Increased Cytosolic Calcium Contributes to Hydrogen-Rich Water-Promoted Anthocyanin Biosynthesis Under UV-A Irradiation in Radish Sprouts Hypocotyls

Our previous studies showed that hydrogen-rich water (HRW) promoted the biosynthesis of anthocyanin under UV-A in radish. However, molecular mechanism involved in the regulation of the anthocyanin biosynthesis is still unclear. In this study, the role of calcium (Ca2+) in HRW-promoted anthocyanin biosynthesis in radish sprouts hypocotyls under UV-A was investigated.

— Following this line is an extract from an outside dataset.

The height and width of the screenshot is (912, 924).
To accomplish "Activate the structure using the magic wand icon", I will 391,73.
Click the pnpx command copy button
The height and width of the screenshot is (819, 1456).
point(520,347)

The results showed that a positive effect of HRW on the content of cytosolic calcium and anthocyanin accumulation, mimicking the effects of induced CaCl2. Exogenous addition of Ca2+ chelator bis (β-aminoethylether)-N,N,N′,N′-tetraacetic acid (EGTA) and inositol 1,4,5-trisphosphate (IP3) synthesis inhibitor neomycin partially reversed the facilitated effect of HRW. The positive effects of HRW on activity of anthocyanin biosynthetic-enzymes (L-phenylalanine ammonia-lyase, PAL; chalcone isomerase, CHI; dihydroflavonol 4-reductase, DFR and UDP glc-flavonoid 3-O-glucosyl transferase, UFGT) were reversed by EGTA and neomycin. Further tests confirmed that the upregulation of anthocyanin biosynthetic related genes induced by HRW was substantially inhibited by calcium antagonists. The possible involvement of CaM in HRW-regulated anthocyanin biosynthesis was also preliminarily investigated in this study. Taken together, our results indicate that IP3-dependent calcium signaling pathway might be involved in HRW-regulated anthocyanin biosynthesis under UV-A irradiation.